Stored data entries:
________________________
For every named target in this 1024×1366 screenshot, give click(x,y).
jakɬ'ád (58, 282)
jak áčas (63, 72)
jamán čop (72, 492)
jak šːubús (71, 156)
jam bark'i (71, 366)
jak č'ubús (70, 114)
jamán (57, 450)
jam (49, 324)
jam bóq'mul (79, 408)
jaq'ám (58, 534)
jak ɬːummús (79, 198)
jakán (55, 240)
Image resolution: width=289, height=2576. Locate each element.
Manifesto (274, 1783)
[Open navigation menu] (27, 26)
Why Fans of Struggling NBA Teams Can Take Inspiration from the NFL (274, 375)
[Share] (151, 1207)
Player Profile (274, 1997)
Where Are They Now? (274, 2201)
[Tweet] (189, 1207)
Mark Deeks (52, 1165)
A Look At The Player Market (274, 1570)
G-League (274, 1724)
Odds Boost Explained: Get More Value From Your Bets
________________________
Report each line above containing the string "Player".

Player Profile (274, 1997)
A Look At The Player Market (274, 1570)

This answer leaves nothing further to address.